Concurrently, a wide variety of beliefs and practices later labelled ‘modernist’ were taking root. Ideals of truth, reason, and liberty were shared through diverse branches of human thought and endeavor, ranging from the materialistic to the esoteric. For the purposes of this exploration pertaining particularly to cultural pursuits, ‘modernism’ might be seen as both an outcome and, at times, a rejection of aspects of modernity. Rebelling against widely accepted norms, modernists in the arts set out to shun tradition and break rules, or at least push them to their limits. Painters dismissed the accurate depiction of reality, exploring instead the expressive and space-defining potential of color, experimented with abstracted forms, and revealed their process in the creation of an image; composers tested novel approaches to melody, harmony and rhythm; dancers drew upon the gestures of daily life or looked back to ancient civilizations for physical movements that stretched the possibilities of bodily expression; writers and dramatists departed from the established rules of prose, poetry, and playwriting to articulate the new sensibilities of the time. Some modernists conceived of utopian visions of society, albeit in certain cases by spreading the supremacy of their own nationalistic cultural heritage over neighboring traditions. At the heart of all of this burgeoning experimentation, however, was an aspiration for change, to which the subjective ‘self’ of the practitioner was central.
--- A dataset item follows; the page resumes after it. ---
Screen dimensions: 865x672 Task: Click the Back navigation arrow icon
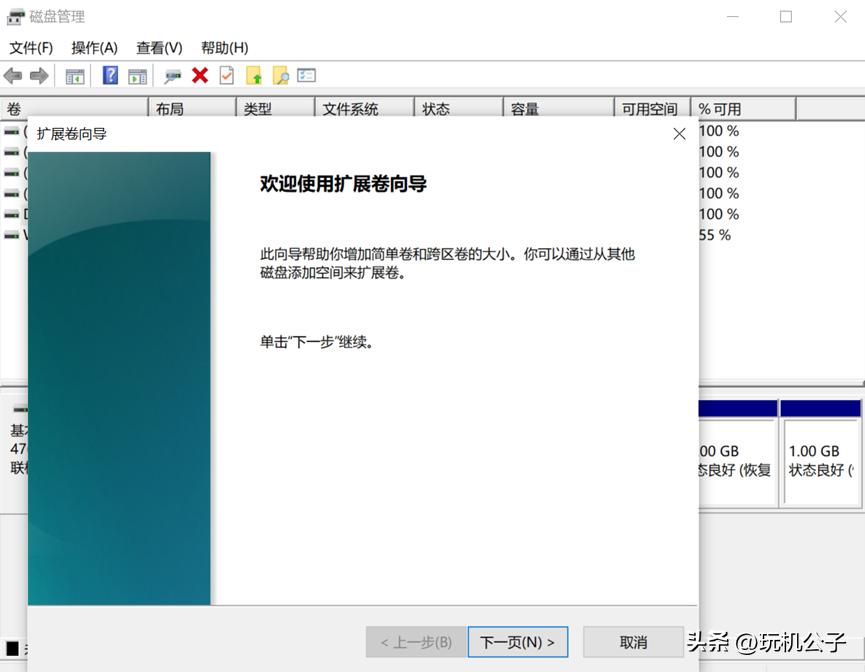pyautogui.click(x=13, y=75)
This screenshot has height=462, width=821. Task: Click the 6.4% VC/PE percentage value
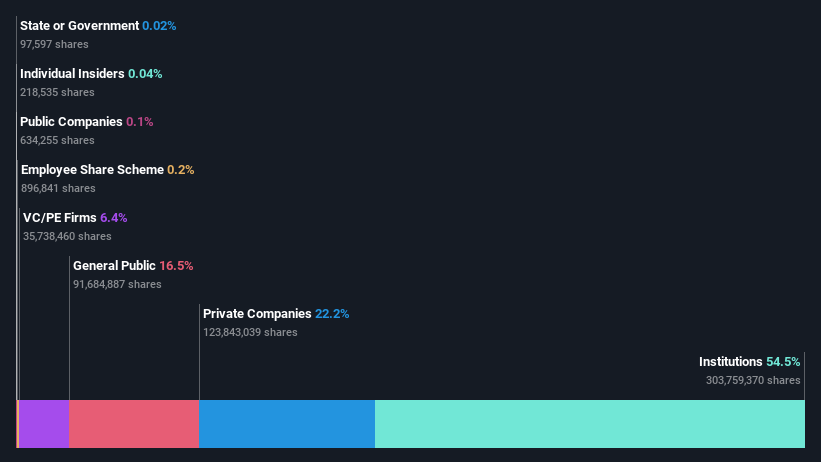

Ironically, while modernists often scorned uniformity and the imposition of Western values on the earth’s populations, they also turned for inspiration to the very cultures that were then becoming even more familiar to the public as a result of the expansionist ambitions of the powers under which they lived. A new universal art, some modernists believed, would emerge as they opened their eyes to what they considered to be the exciting, radical, and inventive qualities of the folk art and tribal crafts of the colonies, on display in museums and great expositions. Often it was the enormous wealth—extracted from colonialized subjects abroad and exploited lower classes at home—that enabled modernist projects, pursuits, and indulgences in the West.

Since the mid-nineteenth century, when Charles Darwin’s theory of evolution began to mount its challenge to the Biblical, anthropocentric conception of creation, the search for “an exotic and syncretic world religion” also became “an early modernist aim.”4Bernard Smith. Modernism and Post-Modernism, a neo-Colonial Viewpoint. Working Papers in Australian Studies, Sir Robert Menzies Centre for Australian Studies, Institute of Commonwealth Studies, University of London, 1992 New translations made accessible such religious texts as The Upanishads, The Bhagavad-Gita, and the Tao Te Ching. Elements of the religions of India and Tibet—and the more mystical strands of Judaism, Christianity, and Islam—were incorporated into modernist thinking, often through the teachings of the Theosophical Society, and especially among women seeking a spirituality that cut out the literal middle man.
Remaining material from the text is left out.